The long-debated plan to control noise and congestion at National Airport will take effect Dec. 6, Transportation Secretary Drew Lewis announced yesterday. But key measures to limit engine noise will be delayed.
The product of a decade of political battling, the policy is designed to reduce scheduled takeoffs and landings of jet airliners from 40 to 37 per hour, cap passenger volume, now 14.5 million per year, at 16 million, allow new direct service to four major cities and promote the underused Dulles International Airport.
Late-night decibel (loudness) limits on engine noise, considered a key element by many civic groups along the Potomac River, will not be implemented until March 1 to give airlines time to devise new schedules, Lewis said.
In addition, the department will rethink its proposed 1986 implementation date for tighter noise rules that would force airlines to switch to a new generation of quieter jets, Lewis said. Airlines had expressed doubt that they could acquire enough new planes by that date.
Unsettled questions on noise leave room for further debate and changes. But area civic groups and political leaders generally have called Lewis' plan a welcome first step in controlling growth and noise at the busy airport, where scheduled jets first landed in 1966.
"It meets most of the goals that I and other members of the local congressional delegation had established," said Sen. John Warner (R-Va.), who coordinated support for the policy in the Senate. Warner said he was discouraged that the night-time limits will be delayed by three months.
Eric Bernthal, president of the Coalition on Airport Problems, which links civic organizations concerned about National, described himself as "a little angry" over the delay on night noise standards. "Without that, there's no curfew at all," he said.
Currently, there are no noise limits. Airlines are not allowed to schedule flights between 10 p.m. and 7 a.m., but no action is taken against them if their planes actually take off or land between those hours, as happens routinely.

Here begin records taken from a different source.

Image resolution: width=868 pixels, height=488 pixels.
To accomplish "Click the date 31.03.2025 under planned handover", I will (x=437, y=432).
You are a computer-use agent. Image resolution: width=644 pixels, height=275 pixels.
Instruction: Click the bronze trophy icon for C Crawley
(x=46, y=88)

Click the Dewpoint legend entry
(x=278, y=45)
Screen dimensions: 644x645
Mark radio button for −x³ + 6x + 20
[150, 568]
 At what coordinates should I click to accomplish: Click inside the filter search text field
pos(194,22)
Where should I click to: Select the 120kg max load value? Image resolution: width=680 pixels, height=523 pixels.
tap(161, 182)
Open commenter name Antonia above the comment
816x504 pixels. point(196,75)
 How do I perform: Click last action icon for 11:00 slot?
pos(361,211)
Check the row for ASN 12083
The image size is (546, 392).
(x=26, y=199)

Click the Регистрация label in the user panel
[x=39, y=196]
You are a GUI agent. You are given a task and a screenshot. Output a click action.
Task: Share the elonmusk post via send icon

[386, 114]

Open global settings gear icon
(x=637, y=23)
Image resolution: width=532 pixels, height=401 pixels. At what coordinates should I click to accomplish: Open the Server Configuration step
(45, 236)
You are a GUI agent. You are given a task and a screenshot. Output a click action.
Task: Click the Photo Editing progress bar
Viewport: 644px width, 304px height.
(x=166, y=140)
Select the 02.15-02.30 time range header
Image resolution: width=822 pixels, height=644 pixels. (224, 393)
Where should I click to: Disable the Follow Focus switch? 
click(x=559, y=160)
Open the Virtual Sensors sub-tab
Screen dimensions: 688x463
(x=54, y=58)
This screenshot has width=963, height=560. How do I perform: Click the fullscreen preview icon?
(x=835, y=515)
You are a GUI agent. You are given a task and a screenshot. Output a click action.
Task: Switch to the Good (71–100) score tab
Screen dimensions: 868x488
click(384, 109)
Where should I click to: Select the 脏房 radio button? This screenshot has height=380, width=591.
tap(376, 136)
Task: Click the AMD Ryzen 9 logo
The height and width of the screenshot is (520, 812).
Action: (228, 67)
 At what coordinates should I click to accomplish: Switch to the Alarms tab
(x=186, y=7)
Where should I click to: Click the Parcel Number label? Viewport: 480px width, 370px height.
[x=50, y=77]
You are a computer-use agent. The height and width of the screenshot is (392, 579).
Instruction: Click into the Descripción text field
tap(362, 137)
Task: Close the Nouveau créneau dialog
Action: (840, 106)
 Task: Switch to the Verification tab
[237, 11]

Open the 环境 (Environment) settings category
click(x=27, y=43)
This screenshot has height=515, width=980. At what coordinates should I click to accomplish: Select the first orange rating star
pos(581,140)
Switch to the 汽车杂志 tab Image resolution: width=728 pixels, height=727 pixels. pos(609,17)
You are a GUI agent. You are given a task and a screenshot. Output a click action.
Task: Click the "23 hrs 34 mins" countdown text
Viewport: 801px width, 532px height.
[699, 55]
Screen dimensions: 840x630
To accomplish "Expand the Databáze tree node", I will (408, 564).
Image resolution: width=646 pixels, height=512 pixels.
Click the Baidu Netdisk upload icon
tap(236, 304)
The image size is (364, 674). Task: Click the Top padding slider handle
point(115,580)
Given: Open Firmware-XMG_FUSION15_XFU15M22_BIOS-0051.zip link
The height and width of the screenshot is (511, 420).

Nighttime rules originally included in Lewis' airport plan established decibel limits that Federal Aviation Administration officials said would stop jet traffic after 10:30 p.m.
Daytime noise limits, first intended to take effect with the rest of the plan, also will be postponed pending further study, Lewis said. The rules were not intended to alter exist-ing daytime traffic but to keep out noisier planes. However, at least one airline has said its planes might not meet the limit.
Carriers and aircraft manufacturers also questioned whether there would be sufficient plant capacity and money to give airlines calling at National enough of the new quiet jets by 1986. In response, the Transportation Department is restudying that date, Lewis said.
Takeoff and landing "slots" remain as originally planned -- 37 per hour for scheduled air carriers, 11 per hour for smaller, mostly prop-driven commuter planes and 12 per hour for "general aviation," a category that includes corporate and private planes. Airlines still could exceed their slot allocations if passenger levels demanded it.
FAA officials point out that, for the present, questions of flight reductions under this formula are academic -- the air traffic controllers' strike has already reduced traffic by 20 to 25 percent, far more than the plan could accomplish. Officials estimate it might reduce traffic by 5 to 10 percent from prestrike levels.
The plan also will accelerate construction of access roads to Dulles International and give consideration to subsidizing bus or limousine service there from downtown.
National Airport's "perimeter" for nonstop service will be expanded to 1,000 miles, allowing nonstop service to four additional major cities: Birmingham, Fort Lauderdale, New Orleans and Kansas City. The current 650-mile perimeter excludes those cities.
Last year, Congress killed a Carter administration attempt to establish an airport policy. This year, after intense lobbying by Secretary Lewis and area legislators and a deal to defuse airline objections to the plan, congressional objections were dropped.